Your textbook is a bit unusual in that it covers Taylor *polynomials* and Taylor *series* in the same section. We’ll start with Taylor polynomials today and then over the next several lessons build toward understanding Taylor series in Lesson 20.

Lesson 11: Taylor and Maclaurin Polynomials (part 1)

#### Learning goals:

- Describe the procedure for finding a Taylor polynomial of a given order for a function.
- Explain the relationship between the family of Taylor polynomials and the function.

**Topic**:

- Volume 2, Section 6.3
*Taylor and Maclaurin Series*(link to textbook section)

**WeBWorK**:

- Series – Taylor and Maclaurin Polynomials

**Motivating question**

In your Calculus I class, you saw that the tangent line to the graph of a function at a point is the line that *best approximates* the graph near that point. Today we ask: how can we modify the tangent line to get a *better approximation*?

#### Warmup exercise 1

Determine the equation of the line tangent to the graph of $f(x) = \ln (1+x)$ at $a=0$

#### Show answer 1

Recall that the point-slope form of the equation of a line is $y-y_1 = m(x-x_1)$. For us, the line will pass through the point $(x_1, y_1) = (a, f(a))$ and will have slope $m = f'(a)$. So the equation becomes $y- f(a) = f'(a)(x-a)$. For reasons that will become more obvious later in the lesson, we’ll rearrange this equation to write: \[y = f(a) + f'(a)(x-a).\]
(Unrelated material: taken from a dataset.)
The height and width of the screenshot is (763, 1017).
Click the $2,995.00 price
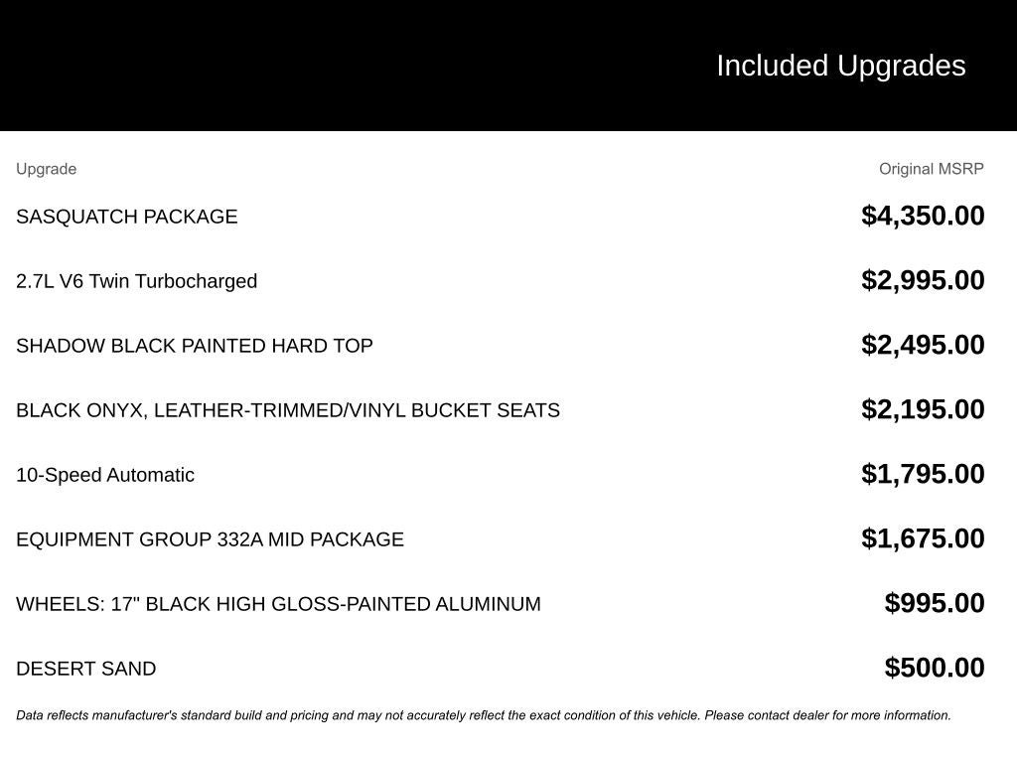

For this exercise, $a=0$ and $f(0) = \ln(1+0) = \ln(1) = 0$. Also, $f'(x) = \frac{1}{1+x}$ so $f'(0) = \frac{1}{1+0} = 1$.

So the equation of our tangent line is: $y = 0 + 1\cdot(x-0)$ so $y=x$.

Figures 1, 2, and 3 below show the graph of the function $f(x) = \ln(1+x)$ (the black dotted curve) and its tangent line at $a=0$ which we say in Warmup exercise 1 had equation $y=x$ (the solid red line). In Figure 1, we’re pretty zoomed out to see a big window. In Figure 2, we’ve zoomed in much more closely on the point of tangency and in Figure 3 we’re zoomed in even closer. Notice how in Figure 1, the black curve and red line don’t seem to have much to do with one another, but in Figure 2, the red line looks very close to the black curve and in Figure 3, there’s almost no difference. This interactive Desmos graph lets you zoom in and out on your own (link here; the interactive graph has other elements we’ll turn on later but for now you can just zoom in and out).

## Better approximations

The motivating question above asks: can we do better?

#### A worse approximation

First, let’s start with a graph that does a worse job than the tangent line at approximating the graph of a function near a point. This will give us a first idea of how to find a better approximation. We can choose lots of worse approximations by just picking random functions! But we want one that’s just a little bit worse in a specific way.

Remember that the tangent line satisfies two conditions:

- goes through the point of tangency $(a, f(a))$, and
- has the same slope as the graph $y=f(x)$ right at $x=a$.

Remember that we rewrote the equation of the line tangent to the graph $y=f(x)$ at $x=a$ as

\[y = f(a) + f'(a)(x-a).\]

Notice that in our equation has two terms on the right:

- the first one involves $f(a)$, and
- the second term involves $f'(a)$.

These two terms line up exactly with the two conditions above! The first term guarantees that the tangent line passes through the point of tangency on the graph $y=f(x)$—that is, the point on the tangent line with $x=a$ has the same height as the point with $x=a$ on $y=f(x)$. The second term guarantees that the tangent line has the same slope as the graph $y=f(x)$ at $x=a$—that is, the tangent line and the function $f(x)$ have the same first derivative at $x=a$.

So one way to get an approximation of $y=f(x)$ that is worse than the tangent line near $x=a$ is to get rid of the second condition, which means to get rid of the second term, so we get:

\[y = f(a).\]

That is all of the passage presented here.